▶ **What you should do**: Give back the full set of entries that follows, exactly as written.

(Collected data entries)
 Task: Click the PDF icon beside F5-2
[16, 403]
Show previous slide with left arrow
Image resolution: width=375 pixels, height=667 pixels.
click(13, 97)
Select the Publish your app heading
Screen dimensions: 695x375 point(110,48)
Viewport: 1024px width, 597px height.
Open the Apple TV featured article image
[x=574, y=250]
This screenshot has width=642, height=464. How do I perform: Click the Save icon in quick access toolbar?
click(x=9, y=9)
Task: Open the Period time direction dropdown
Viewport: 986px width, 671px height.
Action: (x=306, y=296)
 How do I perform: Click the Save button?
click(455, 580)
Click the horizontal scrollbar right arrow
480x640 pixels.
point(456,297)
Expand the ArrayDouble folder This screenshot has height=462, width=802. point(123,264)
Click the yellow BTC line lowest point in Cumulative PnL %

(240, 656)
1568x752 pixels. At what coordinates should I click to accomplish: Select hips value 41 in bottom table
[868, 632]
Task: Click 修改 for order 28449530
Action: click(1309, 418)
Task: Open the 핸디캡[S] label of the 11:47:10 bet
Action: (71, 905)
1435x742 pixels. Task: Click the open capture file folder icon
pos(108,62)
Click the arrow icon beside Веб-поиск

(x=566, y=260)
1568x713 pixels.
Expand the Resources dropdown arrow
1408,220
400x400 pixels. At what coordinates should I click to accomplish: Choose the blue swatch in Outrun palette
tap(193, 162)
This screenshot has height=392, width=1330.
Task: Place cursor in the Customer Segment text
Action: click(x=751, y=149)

▶ **Your response**:
 Task: Click the PDF icon beside F5-2
[16, 403]
Show previous slide with left arrow
Image resolution: width=375 pixels, height=667 pixels.
click(13, 97)
Select the Publish your app heading
Screen dimensions: 695x375 point(110,48)
Viewport: 1024px width, 597px height.
Open the Apple TV featured article image
[x=574, y=250]
This screenshot has width=642, height=464. How do I perform: Click the Save icon in quick access toolbar?
click(x=9, y=9)
Task: Open the Period time direction dropdown
Viewport: 986px width, 671px height.
Action: (x=306, y=296)
 How do I perform: Click the Save button?
click(455, 580)
Click the horizontal scrollbar right arrow
480x640 pixels.
point(456,297)
Expand the ArrayDouble folder This screenshot has height=462, width=802. point(123,264)
Click the yellow BTC line lowest point in Cumulative PnL %

(240, 656)
1568x752 pixels. At what coordinates should I click to accomplish: Select hips value 41 in bottom table
[868, 632]
Task: Click 修改 for order 28449530
Action: click(1309, 418)
Task: Open the 핸디캡[S] label of the 11:47:10 bet
Action: (71, 905)
1435x742 pixels. Task: Click the open capture file folder icon
pos(108,62)
Click the arrow icon beside Веб-поиск

(x=566, y=260)
1568x713 pixels.
Expand the Resources dropdown arrow
1408,220
400x400 pixels. At what coordinates should I click to accomplish: Choose the blue swatch in Outrun palette
tap(193, 162)
This screenshot has height=392, width=1330.
Task: Place cursor in the Customer Segment text
Action: click(x=751, y=149)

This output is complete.